Similarly, Advanced Battle Management System funds would fall from the $35.6 million request to around $25 million because the Air Force lacks a clear path forward, according to the report.

The service recently brought on Preston Dunlap, a former national security analyst at Johns Hopkins University’s Applied Physics Laboratory, to build a blueprint for a new way of doing battle management that can replace the E-8 Joint Surveillance Target Attack Radar System, the E-3 Airborne Warning and Control System, and potentially other legacy big-wing ISR platforms.

ABMS aims to connect sensors across several aircraft, ground systems, and satellites to form a comprehensive picture of targets on the air, sea, and land, rather than relying on modernized versions of the E-8 and E-3 fleets for that mission.

When the Air Force formalized its decision to drop the JSTARS recapitalization program last year, amid worries that a new fleet would be vulnerable to enemy air defenses, budget documents laid out upgrades to the MQ-9, E-3, and Control and Reporting Centers that are the seeds of a three-part ABMS development plan stretching into the 2040s. Though the Air Force believes new sensors and networking capabilities would bring the vision to life, what exactly those could be is still murky.

Air Combat Command is expected to finish a new analysis this summer that fleshes out ABMS’s air target tracking skills, the Government Accountability Office confirmed May 2. Inside Defense reported in October 2017 the analysis of alternatives would begin in late fiscal 2018 and end this year, but the start was pushed back to the first quarter of 2019.

“Air Force officials explained that they plan to utilize an existing AOA completed for the JSTARS recapitalization program, approved in May 2012, to identify and assess ABMS’s potential ground target tracking capabilities,” GAO added. “Originally planned as a nine-month study, Air Force officials stated that the ABMS AOA was shortened to a six-month effort.
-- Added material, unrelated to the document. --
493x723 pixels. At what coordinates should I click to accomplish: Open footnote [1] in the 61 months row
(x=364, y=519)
As a result, the Air Force received conditional approval to reduce the number of alternatives studied from five to three.”

While the service hasn’t established a price baseline for ABMS, it estimates the cross-program effort will cost $3.8 billion through 2024. Inside Defense reported last year that the service projected ABMS needed $2.7 billion through 2023.
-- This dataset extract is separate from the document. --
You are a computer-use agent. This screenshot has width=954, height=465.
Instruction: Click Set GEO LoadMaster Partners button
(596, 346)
“The Air Force expects to start phase 2 in 2024 by integrating advanced sensors and software into its existing battle management command-and-control platforms while at the same time retiring JSTARS,” GAO said. “The third phase, planned for the mid-2030s, is expected to provide multi-sensor, resilient battle management command and control capability using multiple types of communications methods, with an initial operational capability planned for 2035.”

Other forward-looking programs fared better in the HAC bill: lawmakers fully funded and even added money to fighter procurement, hypersonic and directed-energy weapons development, and other key areas. Senate appropriators and defense authorizers in both congressional chambers have yet to release their 2020 legislation.